### Set exercise
Please rewrite the stretch of material from the line containing "Screen dimensions: 1877x881" through the line containing "Action: tap(837, 182)", putting "Display size" wherever "Screen dimensions" appears and leaving everything else unchanged.

### Rows of pointing data

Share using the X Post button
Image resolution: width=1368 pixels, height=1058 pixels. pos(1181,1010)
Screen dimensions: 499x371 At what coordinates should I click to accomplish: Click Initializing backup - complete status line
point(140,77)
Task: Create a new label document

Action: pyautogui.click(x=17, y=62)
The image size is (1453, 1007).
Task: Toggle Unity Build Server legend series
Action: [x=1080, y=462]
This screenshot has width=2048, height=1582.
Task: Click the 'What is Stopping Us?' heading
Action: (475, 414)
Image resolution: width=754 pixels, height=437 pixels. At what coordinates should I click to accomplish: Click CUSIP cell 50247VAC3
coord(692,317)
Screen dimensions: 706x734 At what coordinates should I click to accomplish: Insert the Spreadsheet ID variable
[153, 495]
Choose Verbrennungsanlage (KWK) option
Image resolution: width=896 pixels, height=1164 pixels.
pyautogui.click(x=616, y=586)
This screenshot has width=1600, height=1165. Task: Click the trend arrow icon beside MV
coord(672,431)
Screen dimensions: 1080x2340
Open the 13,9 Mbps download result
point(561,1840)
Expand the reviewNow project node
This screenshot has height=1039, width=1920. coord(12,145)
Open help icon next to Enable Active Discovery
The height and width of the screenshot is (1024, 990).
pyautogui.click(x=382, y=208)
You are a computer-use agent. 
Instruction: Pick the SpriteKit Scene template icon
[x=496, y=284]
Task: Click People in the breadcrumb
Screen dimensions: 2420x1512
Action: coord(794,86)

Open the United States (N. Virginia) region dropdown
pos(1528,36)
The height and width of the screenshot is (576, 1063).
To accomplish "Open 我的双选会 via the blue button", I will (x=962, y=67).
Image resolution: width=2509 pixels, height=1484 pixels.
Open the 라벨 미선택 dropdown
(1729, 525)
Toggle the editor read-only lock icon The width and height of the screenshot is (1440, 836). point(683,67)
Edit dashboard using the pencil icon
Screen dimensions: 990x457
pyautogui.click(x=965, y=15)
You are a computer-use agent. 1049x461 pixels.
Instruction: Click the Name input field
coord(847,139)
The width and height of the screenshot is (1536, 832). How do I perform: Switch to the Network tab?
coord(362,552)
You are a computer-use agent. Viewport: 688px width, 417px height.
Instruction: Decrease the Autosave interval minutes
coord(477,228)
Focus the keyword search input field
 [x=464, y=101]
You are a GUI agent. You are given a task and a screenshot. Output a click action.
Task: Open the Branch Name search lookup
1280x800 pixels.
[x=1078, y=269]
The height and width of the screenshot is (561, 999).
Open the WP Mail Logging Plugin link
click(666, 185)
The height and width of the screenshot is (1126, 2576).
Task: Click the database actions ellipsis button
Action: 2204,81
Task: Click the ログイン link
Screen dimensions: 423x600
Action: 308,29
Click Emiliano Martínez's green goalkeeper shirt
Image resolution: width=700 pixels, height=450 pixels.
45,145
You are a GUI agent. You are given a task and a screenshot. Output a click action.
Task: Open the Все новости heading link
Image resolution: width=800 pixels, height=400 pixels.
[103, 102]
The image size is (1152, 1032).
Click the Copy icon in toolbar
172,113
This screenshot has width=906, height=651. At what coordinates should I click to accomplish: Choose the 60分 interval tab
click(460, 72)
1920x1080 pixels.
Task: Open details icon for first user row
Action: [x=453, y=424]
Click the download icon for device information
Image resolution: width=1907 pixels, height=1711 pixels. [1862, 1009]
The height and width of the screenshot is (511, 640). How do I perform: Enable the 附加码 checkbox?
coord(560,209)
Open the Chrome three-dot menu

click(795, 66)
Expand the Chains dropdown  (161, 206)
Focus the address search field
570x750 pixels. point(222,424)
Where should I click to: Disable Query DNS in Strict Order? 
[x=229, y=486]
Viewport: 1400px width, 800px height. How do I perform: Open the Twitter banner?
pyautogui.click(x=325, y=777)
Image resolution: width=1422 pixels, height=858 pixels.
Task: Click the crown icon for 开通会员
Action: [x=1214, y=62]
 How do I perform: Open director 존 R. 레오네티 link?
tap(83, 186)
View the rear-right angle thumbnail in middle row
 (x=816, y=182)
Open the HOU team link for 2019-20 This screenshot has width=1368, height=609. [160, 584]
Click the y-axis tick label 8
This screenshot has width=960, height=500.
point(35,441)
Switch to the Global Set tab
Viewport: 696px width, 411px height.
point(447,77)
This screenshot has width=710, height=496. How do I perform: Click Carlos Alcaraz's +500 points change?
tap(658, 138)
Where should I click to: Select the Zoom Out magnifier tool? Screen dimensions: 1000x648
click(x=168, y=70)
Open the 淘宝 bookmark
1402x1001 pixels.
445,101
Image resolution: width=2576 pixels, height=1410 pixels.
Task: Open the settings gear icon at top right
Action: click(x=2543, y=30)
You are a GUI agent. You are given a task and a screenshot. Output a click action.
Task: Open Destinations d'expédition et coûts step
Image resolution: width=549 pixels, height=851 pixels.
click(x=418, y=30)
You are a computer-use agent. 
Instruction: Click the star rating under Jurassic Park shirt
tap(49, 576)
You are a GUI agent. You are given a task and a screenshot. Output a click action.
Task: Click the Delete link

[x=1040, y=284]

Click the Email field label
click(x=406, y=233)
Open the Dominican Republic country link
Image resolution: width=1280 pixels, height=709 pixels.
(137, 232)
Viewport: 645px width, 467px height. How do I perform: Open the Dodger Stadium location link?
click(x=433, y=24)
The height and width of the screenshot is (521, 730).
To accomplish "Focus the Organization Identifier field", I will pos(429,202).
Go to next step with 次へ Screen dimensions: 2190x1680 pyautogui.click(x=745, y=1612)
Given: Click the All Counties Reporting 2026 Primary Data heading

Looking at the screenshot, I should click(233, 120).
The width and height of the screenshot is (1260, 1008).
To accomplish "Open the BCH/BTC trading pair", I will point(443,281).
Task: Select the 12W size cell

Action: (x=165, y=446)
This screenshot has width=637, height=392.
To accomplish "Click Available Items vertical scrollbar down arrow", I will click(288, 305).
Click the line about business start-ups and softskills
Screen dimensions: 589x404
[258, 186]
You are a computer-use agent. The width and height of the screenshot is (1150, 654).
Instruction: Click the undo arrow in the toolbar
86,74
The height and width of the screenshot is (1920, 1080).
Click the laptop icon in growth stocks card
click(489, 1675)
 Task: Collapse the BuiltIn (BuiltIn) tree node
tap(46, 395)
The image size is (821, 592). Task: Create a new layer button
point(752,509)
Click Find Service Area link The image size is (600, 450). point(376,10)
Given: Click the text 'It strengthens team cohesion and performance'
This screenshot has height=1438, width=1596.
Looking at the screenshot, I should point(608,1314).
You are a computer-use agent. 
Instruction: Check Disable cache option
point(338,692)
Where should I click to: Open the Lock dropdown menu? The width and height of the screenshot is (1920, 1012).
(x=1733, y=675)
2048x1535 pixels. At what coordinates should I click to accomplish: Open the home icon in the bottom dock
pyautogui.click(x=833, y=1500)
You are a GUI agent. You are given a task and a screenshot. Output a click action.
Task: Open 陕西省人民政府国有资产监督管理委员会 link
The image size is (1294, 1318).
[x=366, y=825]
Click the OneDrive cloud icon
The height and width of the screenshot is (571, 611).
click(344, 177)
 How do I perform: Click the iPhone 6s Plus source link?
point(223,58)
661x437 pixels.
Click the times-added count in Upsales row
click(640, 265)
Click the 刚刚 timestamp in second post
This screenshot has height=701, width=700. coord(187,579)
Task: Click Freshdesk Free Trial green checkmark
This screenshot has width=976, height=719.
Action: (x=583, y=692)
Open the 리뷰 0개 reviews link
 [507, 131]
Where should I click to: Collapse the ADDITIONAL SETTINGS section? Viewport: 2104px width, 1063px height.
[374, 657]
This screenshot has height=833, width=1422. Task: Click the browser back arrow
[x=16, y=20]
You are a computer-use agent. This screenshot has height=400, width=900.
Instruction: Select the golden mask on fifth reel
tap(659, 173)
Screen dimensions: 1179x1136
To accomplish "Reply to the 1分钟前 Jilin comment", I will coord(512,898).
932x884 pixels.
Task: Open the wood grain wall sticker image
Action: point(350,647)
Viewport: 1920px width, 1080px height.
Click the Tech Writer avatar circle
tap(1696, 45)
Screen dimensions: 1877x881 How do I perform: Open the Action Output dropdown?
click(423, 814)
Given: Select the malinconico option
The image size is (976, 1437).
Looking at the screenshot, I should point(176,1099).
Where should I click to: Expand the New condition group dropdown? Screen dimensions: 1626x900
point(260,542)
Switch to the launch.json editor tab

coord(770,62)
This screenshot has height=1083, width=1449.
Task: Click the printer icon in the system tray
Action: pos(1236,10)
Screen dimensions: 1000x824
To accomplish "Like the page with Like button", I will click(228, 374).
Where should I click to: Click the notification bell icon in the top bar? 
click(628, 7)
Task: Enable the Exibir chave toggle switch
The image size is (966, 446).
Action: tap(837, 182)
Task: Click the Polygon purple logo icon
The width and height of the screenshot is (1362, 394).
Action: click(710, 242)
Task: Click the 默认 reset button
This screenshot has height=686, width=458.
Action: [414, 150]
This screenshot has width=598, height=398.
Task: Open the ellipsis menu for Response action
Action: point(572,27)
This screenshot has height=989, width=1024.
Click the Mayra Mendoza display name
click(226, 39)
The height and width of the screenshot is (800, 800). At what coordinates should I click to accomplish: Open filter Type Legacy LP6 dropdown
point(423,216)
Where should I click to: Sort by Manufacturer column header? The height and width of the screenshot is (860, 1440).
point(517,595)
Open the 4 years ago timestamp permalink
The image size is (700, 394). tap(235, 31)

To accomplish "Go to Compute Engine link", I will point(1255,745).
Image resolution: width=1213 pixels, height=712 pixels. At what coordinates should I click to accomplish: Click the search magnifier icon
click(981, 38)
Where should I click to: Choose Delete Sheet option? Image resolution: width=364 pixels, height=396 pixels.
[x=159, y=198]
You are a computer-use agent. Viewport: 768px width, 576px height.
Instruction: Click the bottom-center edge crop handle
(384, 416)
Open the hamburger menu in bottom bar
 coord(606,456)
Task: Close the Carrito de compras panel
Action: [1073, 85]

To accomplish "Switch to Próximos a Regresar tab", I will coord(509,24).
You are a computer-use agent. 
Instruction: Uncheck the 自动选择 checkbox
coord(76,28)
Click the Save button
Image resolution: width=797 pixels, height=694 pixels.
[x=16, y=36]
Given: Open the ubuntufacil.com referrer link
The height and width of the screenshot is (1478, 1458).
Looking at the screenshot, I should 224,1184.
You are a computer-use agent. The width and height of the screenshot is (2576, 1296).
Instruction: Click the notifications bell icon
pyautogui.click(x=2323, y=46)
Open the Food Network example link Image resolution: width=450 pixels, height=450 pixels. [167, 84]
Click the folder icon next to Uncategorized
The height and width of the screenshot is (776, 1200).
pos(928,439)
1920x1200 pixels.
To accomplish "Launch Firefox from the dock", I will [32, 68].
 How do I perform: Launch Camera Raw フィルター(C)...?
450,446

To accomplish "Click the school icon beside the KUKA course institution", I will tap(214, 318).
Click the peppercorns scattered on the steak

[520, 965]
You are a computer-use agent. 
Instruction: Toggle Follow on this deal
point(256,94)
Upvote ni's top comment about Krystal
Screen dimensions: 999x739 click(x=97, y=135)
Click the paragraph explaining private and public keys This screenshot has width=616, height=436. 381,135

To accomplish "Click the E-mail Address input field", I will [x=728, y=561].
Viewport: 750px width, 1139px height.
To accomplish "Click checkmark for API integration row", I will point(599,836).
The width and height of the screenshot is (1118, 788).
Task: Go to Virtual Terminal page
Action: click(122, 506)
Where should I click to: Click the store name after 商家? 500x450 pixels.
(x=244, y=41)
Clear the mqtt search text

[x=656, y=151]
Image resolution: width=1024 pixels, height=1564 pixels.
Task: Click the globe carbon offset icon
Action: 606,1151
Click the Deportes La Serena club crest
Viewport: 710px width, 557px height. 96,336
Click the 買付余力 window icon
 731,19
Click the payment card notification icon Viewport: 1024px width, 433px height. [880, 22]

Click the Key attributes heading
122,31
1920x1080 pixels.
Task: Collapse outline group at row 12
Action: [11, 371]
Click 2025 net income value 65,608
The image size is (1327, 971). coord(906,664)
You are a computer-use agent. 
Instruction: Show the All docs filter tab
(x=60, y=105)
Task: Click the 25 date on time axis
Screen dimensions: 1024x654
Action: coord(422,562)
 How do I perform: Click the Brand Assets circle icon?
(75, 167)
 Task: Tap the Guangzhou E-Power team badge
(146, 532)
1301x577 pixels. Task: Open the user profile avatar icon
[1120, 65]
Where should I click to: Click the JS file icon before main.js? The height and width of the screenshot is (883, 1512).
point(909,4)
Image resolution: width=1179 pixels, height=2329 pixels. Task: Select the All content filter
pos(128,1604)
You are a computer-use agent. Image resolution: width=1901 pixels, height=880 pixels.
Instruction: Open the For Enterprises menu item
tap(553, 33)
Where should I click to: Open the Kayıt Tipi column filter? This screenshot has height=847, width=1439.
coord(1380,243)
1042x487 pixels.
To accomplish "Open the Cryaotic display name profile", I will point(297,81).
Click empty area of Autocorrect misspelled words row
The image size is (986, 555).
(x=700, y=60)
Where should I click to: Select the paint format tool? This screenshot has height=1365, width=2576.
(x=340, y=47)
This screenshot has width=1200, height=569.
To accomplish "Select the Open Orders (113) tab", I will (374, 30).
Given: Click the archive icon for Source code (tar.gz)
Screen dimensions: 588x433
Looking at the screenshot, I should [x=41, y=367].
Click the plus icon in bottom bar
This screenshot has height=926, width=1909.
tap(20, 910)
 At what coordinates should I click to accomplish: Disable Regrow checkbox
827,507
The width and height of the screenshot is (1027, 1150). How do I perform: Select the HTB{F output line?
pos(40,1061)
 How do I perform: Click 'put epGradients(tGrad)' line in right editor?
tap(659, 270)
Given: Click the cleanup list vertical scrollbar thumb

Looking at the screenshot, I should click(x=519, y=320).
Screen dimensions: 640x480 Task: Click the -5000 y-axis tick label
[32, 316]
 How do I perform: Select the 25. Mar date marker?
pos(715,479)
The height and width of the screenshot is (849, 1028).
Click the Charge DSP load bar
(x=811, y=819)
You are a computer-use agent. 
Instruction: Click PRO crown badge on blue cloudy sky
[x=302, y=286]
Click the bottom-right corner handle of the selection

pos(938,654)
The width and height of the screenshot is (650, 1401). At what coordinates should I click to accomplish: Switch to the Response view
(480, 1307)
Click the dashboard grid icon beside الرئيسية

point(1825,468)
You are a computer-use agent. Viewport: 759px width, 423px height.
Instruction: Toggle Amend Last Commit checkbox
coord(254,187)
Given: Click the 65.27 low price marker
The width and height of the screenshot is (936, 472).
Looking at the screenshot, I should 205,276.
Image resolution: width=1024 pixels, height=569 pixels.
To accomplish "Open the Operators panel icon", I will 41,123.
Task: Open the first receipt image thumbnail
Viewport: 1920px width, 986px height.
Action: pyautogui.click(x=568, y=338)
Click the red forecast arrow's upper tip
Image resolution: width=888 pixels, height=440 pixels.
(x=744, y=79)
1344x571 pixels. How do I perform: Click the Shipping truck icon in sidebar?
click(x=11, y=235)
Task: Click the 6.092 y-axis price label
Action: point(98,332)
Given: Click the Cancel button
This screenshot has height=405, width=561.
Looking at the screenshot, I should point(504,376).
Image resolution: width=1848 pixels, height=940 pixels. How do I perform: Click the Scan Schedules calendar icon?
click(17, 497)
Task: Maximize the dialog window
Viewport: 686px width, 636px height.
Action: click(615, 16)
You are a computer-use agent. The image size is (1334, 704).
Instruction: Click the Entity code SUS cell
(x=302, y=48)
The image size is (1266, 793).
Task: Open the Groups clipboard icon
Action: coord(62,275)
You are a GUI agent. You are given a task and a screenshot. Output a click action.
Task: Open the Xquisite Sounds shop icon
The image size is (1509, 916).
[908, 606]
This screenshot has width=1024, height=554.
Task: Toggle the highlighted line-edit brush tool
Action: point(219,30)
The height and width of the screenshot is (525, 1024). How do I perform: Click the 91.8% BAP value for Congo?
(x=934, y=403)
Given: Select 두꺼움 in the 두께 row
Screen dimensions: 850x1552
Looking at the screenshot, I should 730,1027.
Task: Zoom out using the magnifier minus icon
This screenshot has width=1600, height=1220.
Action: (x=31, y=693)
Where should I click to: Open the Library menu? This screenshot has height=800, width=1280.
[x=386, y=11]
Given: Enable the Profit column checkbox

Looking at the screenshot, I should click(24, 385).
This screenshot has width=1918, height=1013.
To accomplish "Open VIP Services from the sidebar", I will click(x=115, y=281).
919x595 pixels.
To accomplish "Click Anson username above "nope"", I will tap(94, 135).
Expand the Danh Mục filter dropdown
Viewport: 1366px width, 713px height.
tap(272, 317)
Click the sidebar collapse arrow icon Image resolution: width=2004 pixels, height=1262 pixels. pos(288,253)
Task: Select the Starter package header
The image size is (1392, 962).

### Exercise output
Display size: 1877x881 How do I perform: Open the Action Output dropdown?
click(423, 814)
Given: Select the malinconico option
The image size is (976, 1437).
Looking at the screenshot, I should point(176,1099).
Where should I click to: Expand the New condition group dropdown? Display size: 1626x900
point(260,542)
Switch to the launch.json editor tab

coord(770,62)
This screenshot has height=1083, width=1449.
Task: Click the printer icon in the system tray
Action: pos(1236,10)
Display size: 1000x824
To accomplish "Like the page with Like button", I will click(228, 374).
Where should I click to: Click the notification bell icon in the top bar? 
click(628, 7)
Task: Enable the Exibir chave toggle switch
The image size is (966, 446).
Action: tap(837, 182)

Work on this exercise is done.